Trulia revealed some great data on this point in a recent blog post. They explained that, even with the recent price increases, national home prices are still 7 percent undervalued. Trulia explained:
“Home prices nationally remain undervalued relative to fundamentals and much lower than in the last bubble. That’s why today’s price gains are actually still a rebound, not a bubble.”
Prices are below their fundamental value in the vast majority of the country (91 of the 100 largest metros). Even in the parts of the country that are now overvalued they come nowhere near the percentages we saw in 2006-2007. For example, let’s look at the two markets that are most overvalued today. In Orange County, California prices are currently overvalued by 9%. In 2006, prices in the region were overvalued by 71%! The second most overvalued market today is Austin, Texas at 5%. Texas real estate prices did not skyrocket as they did in many other parts of the country during the last boom.

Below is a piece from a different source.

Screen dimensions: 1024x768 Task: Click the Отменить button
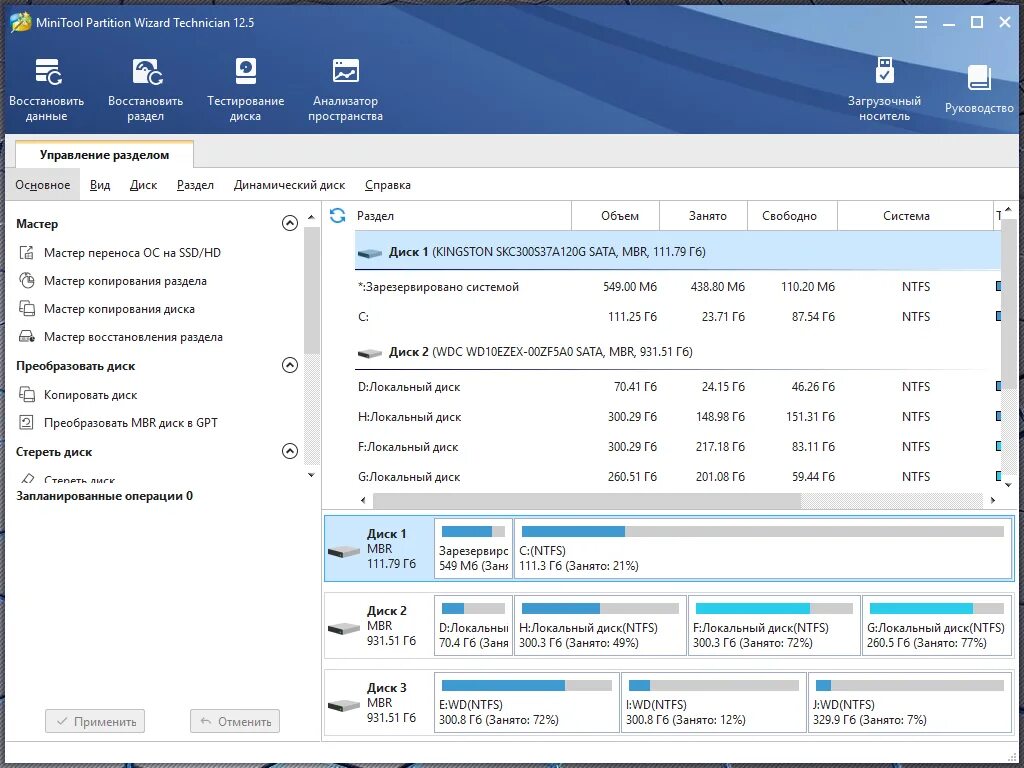click(235, 721)
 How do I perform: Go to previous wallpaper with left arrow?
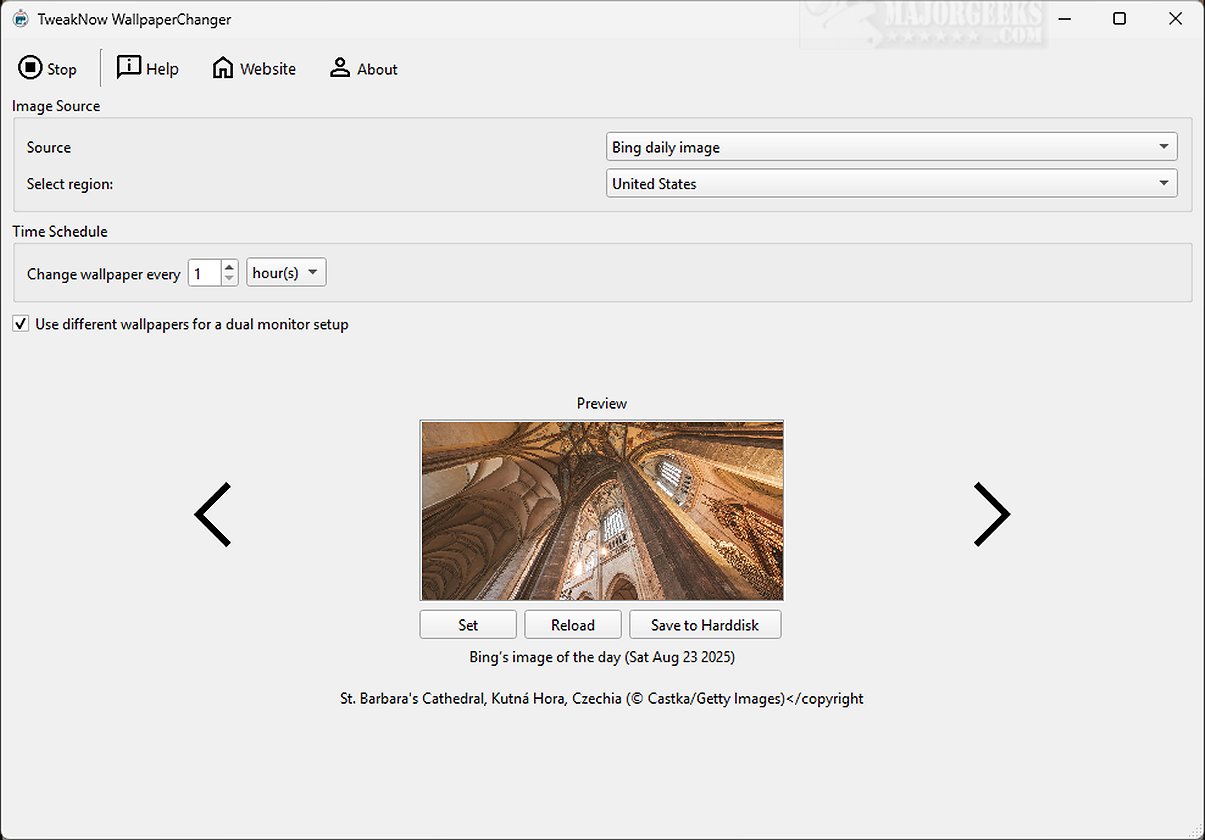[212, 515]
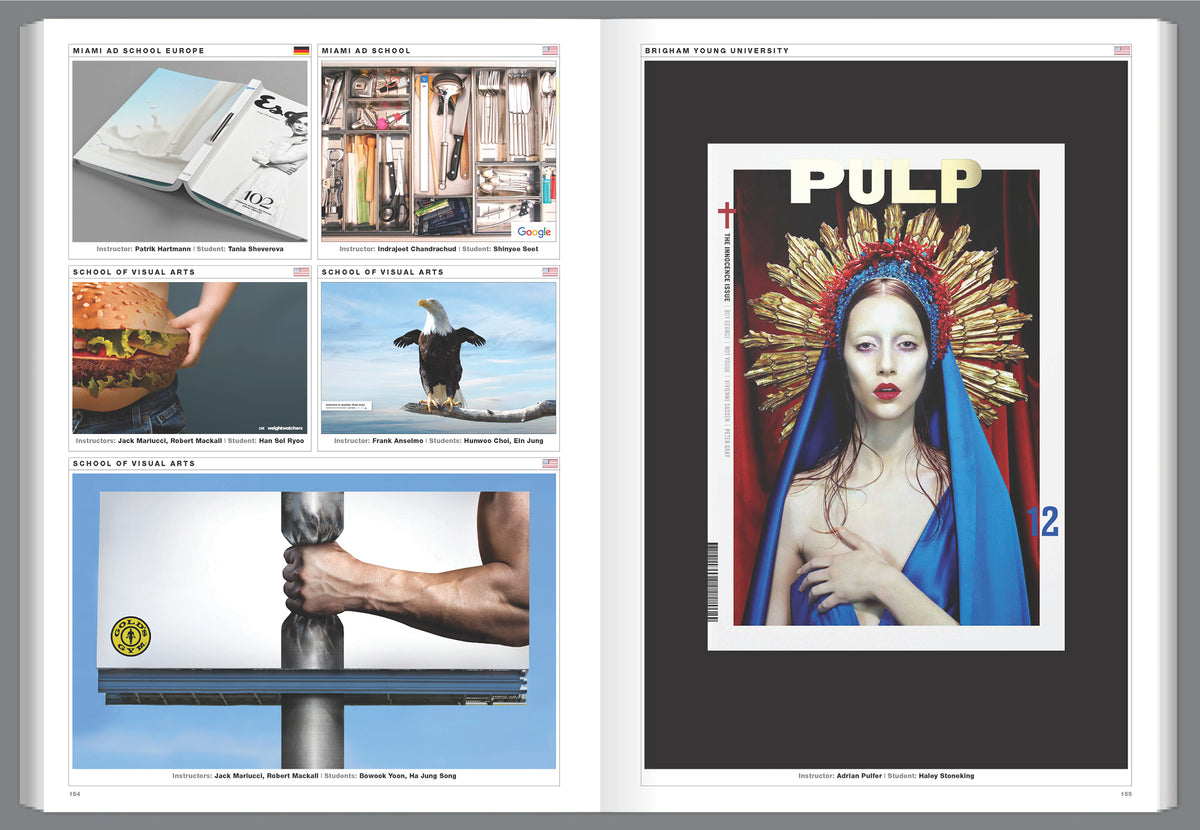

Austin prices were shown as being 12% overvalued at the time.
Again, prices are still undervalued in 91% of markets and, even in the markets that are overvalued, they are nowhere near the numbers of the 2006-2007 bubble.
Jed Kolko, Trulia’s Chief Economist, explained:
“So are we in bubble territory? No. Bubble-phobes can rest easy. Even with recent sharp home price increases, prices are still low relative to fundamentals and are far below bubble levels.”
Dr. David Stiff, chief economist for CoreLogic Case-Shiller agreed in a recently released report on prices:
“Even if double-digit price appreciation were to continue in former bubble metro areas, there is no reason to believe that new home price bubbles are forming. That’s because single-family homes in these markets are still very affordable, even after last year’s large price gains.”

Three reasons there will NOT be another bubble

Prices are determined by the ratio between supply and demand. Here are three reasons a bubble will be avoided.
  1. Supply is beginning to increase. A lack of inventory is creating a market of multiple bids which has caused prices to rise. The National Association of Realtors (NAR), in their latest Existing Home Sales Report, revealed that the months’ supply of inventory has increased from 4.3 to 5.2 months since January.
  2. Demand will decrease in certain demographics. For an example, investors have been a large part of the housing market over the last several years. As prices continue to rise, a certain percentage of these buyers will back off.
  3. As mortgage rates increase, buyers will be able to afford less. The Mortgage Bankers Association, Fannie Mae and NAR have all projected an increase in mortgage rates over the next year. Buying power will decrease as borrowers can no longer afford the same price point as monthly payments will increase.
For these reasons, we believe the fear of a new housing bubble are currently unfounded.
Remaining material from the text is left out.